MATERIAL SUPPLIED:
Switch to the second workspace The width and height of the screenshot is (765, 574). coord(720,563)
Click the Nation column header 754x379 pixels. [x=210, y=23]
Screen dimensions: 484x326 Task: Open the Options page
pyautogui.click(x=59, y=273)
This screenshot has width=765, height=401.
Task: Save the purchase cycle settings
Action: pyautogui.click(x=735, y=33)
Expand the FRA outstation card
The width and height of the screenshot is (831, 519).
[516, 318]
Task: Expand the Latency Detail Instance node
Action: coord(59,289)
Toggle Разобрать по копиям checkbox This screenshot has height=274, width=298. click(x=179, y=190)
...
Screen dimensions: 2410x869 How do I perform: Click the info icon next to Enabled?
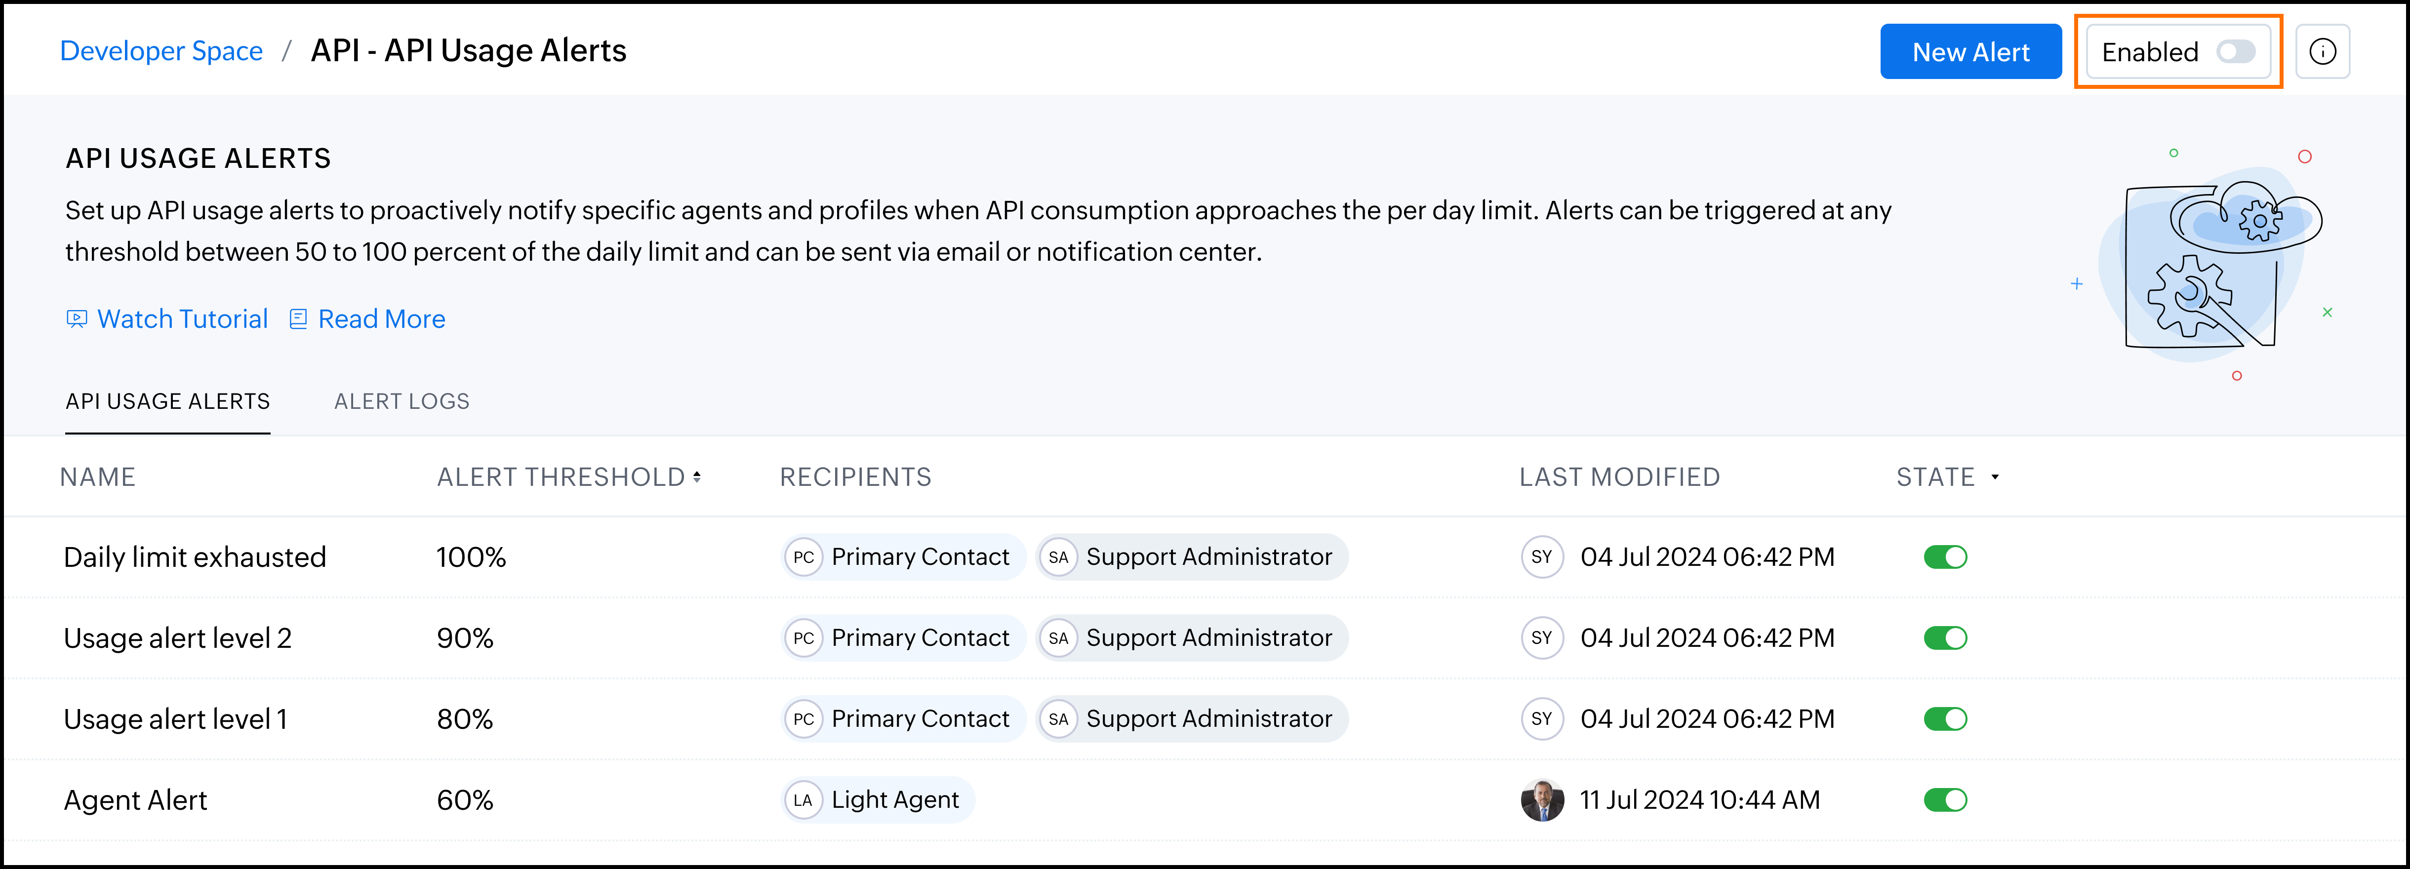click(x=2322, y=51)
==
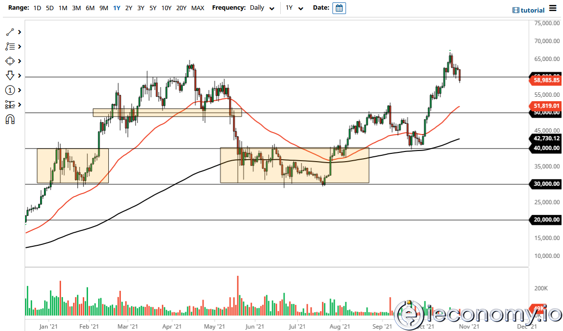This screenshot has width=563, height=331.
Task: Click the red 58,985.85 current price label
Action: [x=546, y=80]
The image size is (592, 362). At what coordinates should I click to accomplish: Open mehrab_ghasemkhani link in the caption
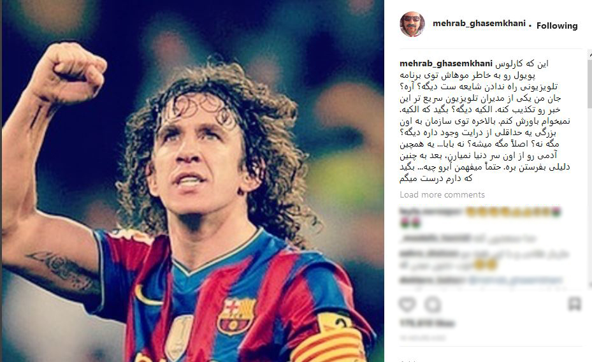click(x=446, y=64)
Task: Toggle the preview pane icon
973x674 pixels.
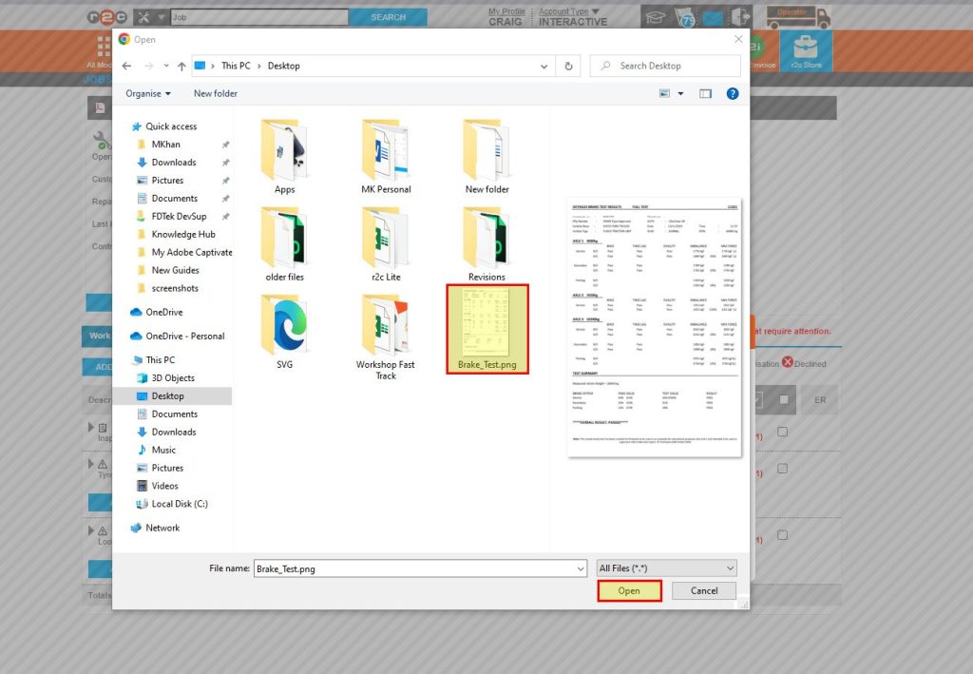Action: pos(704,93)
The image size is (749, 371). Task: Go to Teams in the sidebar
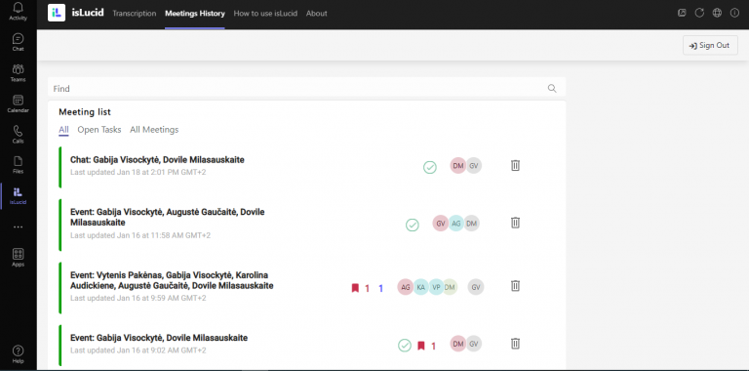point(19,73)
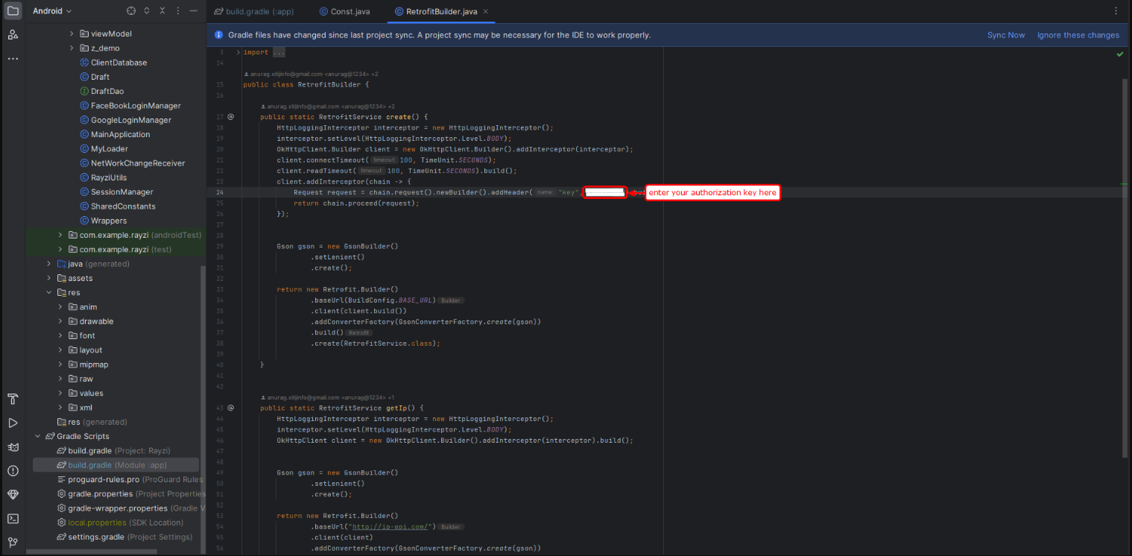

TRY IT: From the records above, copy out the line with "Expand the FRA outstation card", the line with "Toggle Разобрать по", and every line between them, word for word.

EXERCISE RESULT:
Expand the FRA outstation card
The width and height of the screenshot is (831, 519).
[516, 318]
Task: Expand the Latency Detail Instance node
Action: coord(59,289)
Toggle Разобрать по копиям checkbox This screenshot has height=274, width=298. click(x=179, y=190)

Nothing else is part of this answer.